### GIVEN DATA
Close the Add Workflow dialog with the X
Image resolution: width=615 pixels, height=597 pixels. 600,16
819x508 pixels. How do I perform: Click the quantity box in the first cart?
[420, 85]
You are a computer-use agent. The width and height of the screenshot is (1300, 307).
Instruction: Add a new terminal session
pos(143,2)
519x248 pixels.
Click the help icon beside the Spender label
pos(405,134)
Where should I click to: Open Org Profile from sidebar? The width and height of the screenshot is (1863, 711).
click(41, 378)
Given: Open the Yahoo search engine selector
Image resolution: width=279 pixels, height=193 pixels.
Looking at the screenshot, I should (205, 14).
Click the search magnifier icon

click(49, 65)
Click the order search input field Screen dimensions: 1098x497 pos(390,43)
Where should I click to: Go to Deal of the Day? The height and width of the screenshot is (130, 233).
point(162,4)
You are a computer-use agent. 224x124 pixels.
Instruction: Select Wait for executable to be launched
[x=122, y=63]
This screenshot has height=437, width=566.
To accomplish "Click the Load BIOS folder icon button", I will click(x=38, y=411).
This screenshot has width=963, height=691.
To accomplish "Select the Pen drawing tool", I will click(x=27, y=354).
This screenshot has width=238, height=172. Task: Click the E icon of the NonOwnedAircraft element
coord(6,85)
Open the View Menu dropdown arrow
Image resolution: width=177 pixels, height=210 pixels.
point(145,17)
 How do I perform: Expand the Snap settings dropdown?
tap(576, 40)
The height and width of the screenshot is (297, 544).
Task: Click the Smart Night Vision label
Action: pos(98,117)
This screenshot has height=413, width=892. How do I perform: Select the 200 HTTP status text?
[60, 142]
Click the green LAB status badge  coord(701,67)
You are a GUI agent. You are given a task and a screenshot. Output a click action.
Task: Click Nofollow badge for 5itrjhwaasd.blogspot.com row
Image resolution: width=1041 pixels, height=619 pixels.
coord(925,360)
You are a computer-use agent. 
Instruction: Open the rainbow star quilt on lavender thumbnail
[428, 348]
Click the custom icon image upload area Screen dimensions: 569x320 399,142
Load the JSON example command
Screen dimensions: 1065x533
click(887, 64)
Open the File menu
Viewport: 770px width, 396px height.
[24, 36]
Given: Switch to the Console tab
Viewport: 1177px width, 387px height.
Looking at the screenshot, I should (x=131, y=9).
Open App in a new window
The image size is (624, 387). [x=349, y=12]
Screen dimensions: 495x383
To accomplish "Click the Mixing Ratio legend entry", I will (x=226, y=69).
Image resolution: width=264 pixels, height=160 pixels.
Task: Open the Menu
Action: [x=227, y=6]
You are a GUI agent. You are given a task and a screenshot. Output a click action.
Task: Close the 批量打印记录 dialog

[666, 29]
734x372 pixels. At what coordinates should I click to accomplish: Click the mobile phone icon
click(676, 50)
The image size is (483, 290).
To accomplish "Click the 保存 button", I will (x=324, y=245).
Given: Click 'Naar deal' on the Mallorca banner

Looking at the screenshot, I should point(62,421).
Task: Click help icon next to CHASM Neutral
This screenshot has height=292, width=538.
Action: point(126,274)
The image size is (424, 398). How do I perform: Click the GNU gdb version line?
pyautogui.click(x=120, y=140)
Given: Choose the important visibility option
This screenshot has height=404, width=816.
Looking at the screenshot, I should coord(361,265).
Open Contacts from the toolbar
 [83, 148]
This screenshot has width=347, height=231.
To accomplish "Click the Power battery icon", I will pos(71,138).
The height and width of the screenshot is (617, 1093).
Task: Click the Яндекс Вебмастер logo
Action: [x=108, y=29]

### WHAT IS NEEDED
Please copy every line of the records above in which "button" appears.

### YOUR SOLUTION
To accomplish "Click the Load BIOS folder icon button", I will click(x=38, y=411).
To accomplish "Click the 保存 button", I will (x=324, y=245).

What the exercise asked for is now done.